Task to carry out:
Each of the entries beneath this task should be written out exactly.

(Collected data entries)
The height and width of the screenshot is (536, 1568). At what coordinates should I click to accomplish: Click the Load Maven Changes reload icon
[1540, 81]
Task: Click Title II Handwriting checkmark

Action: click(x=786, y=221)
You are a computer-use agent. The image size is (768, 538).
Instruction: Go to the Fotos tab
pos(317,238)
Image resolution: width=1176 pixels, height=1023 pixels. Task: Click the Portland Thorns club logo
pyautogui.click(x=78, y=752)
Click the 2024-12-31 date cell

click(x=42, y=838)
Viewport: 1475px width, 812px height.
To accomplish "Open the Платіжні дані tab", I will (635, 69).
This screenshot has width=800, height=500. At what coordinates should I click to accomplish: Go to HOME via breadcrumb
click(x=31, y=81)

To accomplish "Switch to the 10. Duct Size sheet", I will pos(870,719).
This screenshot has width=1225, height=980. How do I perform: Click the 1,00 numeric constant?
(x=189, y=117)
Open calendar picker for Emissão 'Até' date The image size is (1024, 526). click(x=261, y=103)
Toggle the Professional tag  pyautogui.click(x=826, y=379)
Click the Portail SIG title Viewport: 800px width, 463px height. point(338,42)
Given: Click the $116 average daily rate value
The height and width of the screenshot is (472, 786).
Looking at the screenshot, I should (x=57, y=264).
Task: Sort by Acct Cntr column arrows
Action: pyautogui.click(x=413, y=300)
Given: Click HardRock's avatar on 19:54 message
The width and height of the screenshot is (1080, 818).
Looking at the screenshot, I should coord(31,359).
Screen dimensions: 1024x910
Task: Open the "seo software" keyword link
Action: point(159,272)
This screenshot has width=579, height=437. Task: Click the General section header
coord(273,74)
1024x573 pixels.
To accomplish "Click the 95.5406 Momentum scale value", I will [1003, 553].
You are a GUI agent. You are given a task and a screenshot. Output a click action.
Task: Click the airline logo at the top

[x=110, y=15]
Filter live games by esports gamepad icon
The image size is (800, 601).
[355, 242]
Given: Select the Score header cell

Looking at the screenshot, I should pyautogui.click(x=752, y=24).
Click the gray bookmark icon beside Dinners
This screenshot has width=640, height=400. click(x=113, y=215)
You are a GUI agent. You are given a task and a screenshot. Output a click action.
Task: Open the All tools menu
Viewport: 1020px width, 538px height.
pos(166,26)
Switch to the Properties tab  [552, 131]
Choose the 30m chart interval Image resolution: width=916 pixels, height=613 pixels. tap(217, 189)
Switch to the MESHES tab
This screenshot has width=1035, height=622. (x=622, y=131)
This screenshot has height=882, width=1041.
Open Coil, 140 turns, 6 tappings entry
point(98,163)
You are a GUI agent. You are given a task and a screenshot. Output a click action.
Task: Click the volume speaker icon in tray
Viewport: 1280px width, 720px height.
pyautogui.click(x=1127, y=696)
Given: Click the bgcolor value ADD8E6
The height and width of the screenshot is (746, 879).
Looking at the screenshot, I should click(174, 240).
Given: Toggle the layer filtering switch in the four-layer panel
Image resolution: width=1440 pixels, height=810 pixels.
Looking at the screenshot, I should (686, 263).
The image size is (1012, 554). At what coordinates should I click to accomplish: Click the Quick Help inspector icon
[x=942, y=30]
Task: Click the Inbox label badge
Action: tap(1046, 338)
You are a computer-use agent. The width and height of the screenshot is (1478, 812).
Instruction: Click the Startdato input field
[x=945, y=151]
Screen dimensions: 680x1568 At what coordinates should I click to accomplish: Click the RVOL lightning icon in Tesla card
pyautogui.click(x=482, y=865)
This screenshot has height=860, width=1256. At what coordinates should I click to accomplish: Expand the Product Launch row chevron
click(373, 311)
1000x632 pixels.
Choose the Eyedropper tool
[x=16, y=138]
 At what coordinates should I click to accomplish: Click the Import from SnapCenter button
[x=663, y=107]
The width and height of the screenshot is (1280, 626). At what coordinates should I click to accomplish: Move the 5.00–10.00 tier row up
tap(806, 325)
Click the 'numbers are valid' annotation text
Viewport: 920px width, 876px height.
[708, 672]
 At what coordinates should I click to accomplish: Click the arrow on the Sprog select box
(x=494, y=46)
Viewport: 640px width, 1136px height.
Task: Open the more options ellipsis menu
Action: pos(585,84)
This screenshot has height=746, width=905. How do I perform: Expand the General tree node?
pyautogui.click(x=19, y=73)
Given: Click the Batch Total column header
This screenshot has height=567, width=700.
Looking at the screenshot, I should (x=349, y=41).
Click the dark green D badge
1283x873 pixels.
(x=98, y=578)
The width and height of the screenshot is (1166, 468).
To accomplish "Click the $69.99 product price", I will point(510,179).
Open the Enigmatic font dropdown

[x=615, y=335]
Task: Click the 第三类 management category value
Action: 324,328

Response for this exercise:
The height and width of the screenshot is (536, 1568). At what coordinates should I click to accomplish: Click the Load Maven Changes reload icon
[1540, 81]
Task: Click Title II Handwriting checkmark

Action: click(x=786, y=221)
You are a computer-use agent. The image size is (768, 538).
Instruction: Go to the Fotos tab
pos(317,238)
Image resolution: width=1176 pixels, height=1023 pixels. Task: Click the Portland Thorns club logo
pyautogui.click(x=78, y=752)
Click the 2024-12-31 date cell

click(x=42, y=838)
Viewport: 1475px width, 812px height.
To accomplish "Open the Платіжні дані tab", I will (635, 69).
This screenshot has width=800, height=500. At what coordinates should I click to accomplish: Go to HOME via breadcrumb
click(x=31, y=81)

To accomplish "Switch to the 10. Duct Size sheet", I will pos(870,719).
This screenshot has width=1225, height=980. How do I perform: Click the 1,00 numeric constant?
(x=189, y=117)
Open calendar picker for Emissão 'Até' date The image size is (1024, 526). click(x=261, y=103)
Toggle the Professional tag  pyautogui.click(x=826, y=379)
Click the Portail SIG title Viewport: 800px width, 463px height. point(338,42)
Given: Click the $116 average daily rate value
The height and width of the screenshot is (472, 786).
Looking at the screenshot, I should (x=57, y=264).
Task: Sort by Acct Cntr column arrows
Action: pyautogui.click(x=413, y=300)
Given: Click HardRock's avatar on 19:54 message
The width and height of the screenshot is (1080, 818).
Looking at the screenshot, I should coord(31,359).
Screen dimensions: 1024x910
Task: Open the "seo software" keyword link
Action: point(159,272)
This screenshot has width=579, height=437. Task: Click the General section header
coord(273,74)
1024x573 pixels.
To accomplish "Click the 95.5406 Momentum scale value", I will [1003, 553].
You are a GUI agent. You are given a task and a screenshot. Output a click action.
Task: Click the airline logo at the top

[x=110, y=15]
Filter live games by esports gamepad icon
The image size is (800, 601).
[355, 242]
Given: Select the Score header cell

Looking at the screenshot, I should pyautogui.click(x=752, y=24).
Click the gray bookmark icon beside Dinners
This screenshot has width=640, height=400. click(x=113, y=215)
You are a GUI agent. You are given a task and a screenshot. Output a click action.
Task: Open the All tools menu
Viewport: 1020px width, 538px height.
pos(166,26)
Switch to the Properties tab  [552, 131]
Choose the 30m chart interval Image resolution: width=916 pixels, height=613 pixels. tap(217, 189)
Switch to the MESHES tab
This screenshot has width=1035, height=622. (x=622, y=131)
This screenshot has height=882, width=1041.
Open Coil, 140 turns, 6 tappings entry
point(98,163)
You are a GUI agent. You are given a task and a screenshot. Output a click action.
Task: Click the volume speaker icon in tray
Viewport: 1280px width, 720px height.
pyautogui.click(x=1127, y=696)
Given: Click the bgcolor value ADD8E6
The height and width of the screenshot is (746, 879).
Looking at the screenshot, I should click(174, 240).
Given: Toggle the layer filtering switch in the four-layer panel
Image resolution: width=1440 pixels, height=810 pixels.
Looking at the screenshot, I should (686, 263).
The image size is (1012, 554). At what coordinates should I click to accomplish: Click the Quick Help inspector icon
[x=942, y=30]
Task: Click the Inbox label badge
Action: tap(1046, 338)
You are a computer-use agent. The width and height of the screenshot is (1478, 812).
Instruction: Click the Startdato input field
[x=945, y=151]
Screen dimensions: 680x1568 At what coordinates should I click to accomplish: Click the RVOL lightning icon in Tesla card
pyautogui.click(x=482, y=865)
This screenshot has height=860, width=1256. At what coordinates should I click to accomplish: Expand the Product Launch row chevron
click(373, 311)
1000x632 pixels.
Choose the Eyedropper tool
[x=16, y=138]
 At what coordinates should I click to accomplish: Click the Import from SnapCenter button
[x=663, y=107]
The width and height of the screenshot is (1280, 626). At what coordinates should I click to accomplish: Move the 5.00–10.00 tier row up
tap(806, 325)
Click the 'numbers are valid' annotation text
Viewport: 920px width, 876px height.
[708, 672]
 At what coordinates should I click to accomplish: Click the arrow on the Sprog select box
(x=494, y=46)
Viewport: 640px width, 1136px height.
Task: Open the more options ellipsis menu
Action: pos(585,84)
This screenshot has height=746, width=905. How do I perform: Expand the General tree node?
pyautogui.click(x=19, y=73)
Given: Click the Batch Total column header
This screenshot has height=567, width=700.
Looking at the screenshot, I should (x=349, y=41).
Click the dark green D badge
1283x873 pixels.
(x=98, y=578)
The width and height of the screenshot is (1166, 468).
To accomplish "Click the $69.99 product price", I will point(510,179).
Open the Enigmatic font dropdown

[x=615, y=335]
Task: Click the 第三类 management category value
Action: 324,328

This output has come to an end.